DSIP · For deep sleep induction

DSIP for deep sleep induction

Light sleeper, can't get into deep stages. DSIP help?

Watch Sleep Weak anecdotal

Why people use DSIP for deep sleep induction

Light sleeper, can't get into deep stages. DSIP help? The honest answer: this is mostly anecdote and theory right now. DSIP (Delta Sleep-Inducing Peptide) was identified in 1977 from rabbit brain - the original claim was direct delta-wave induction.

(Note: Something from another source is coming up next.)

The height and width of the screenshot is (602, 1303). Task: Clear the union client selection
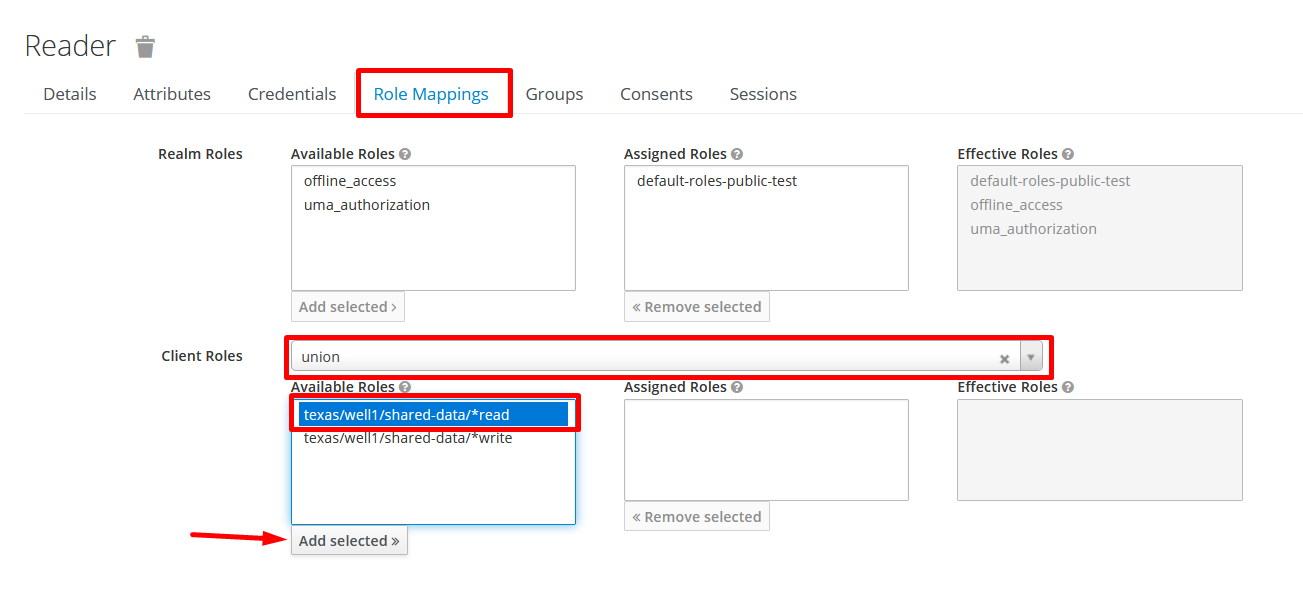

This page covers what's known, what's not, and what the editorial take is for normal humans considering DSIP for deep sleep induction.

What the evidence says

Evidence tier: Weak anecdotal. Anecdotal reports exist but without strong mechanistic backing for this specific use.

  • DSIP (Delta Sleep-Inducing Peptide) was identified in 1977 from rabbit brain - the original claim was direct delta-wave induction.
  • Half a century of follow-up has not replicated the strong sleep-inducing effect in humans (Schneider-Helmert, 1986; later reviews).
  • Honest read: the claim that gave it the name has not held up. It is a Watch-tier peptide for a reason.

Protocol notes

100-300mcg subcutaneous before bed. Set realistic expectations - this is not Ambien.

Always with a sports-medicine doctor, telehealth provider, or specialist sign-off. Self-experimenting on injection schedules without clinical input is the most common way people waste money and get hurt.

What to skip

  • Vendors without a Certificate of Analysis (COA). Random gym-bro vendors with no third-party testing. The peptide market has a quality-control problem; the answer is COA per peptide, every time.
  • Pre-mixed blends from non-pharmacy sources. Compounding pharmacies that produce pre-mixed combinations with COAs are fine. Random vendor "stack vials" are not.
  • Massively over-dosed protocols. More is rarely better with peptides. Receptor saturation is real. Stick to evidence-based dosing.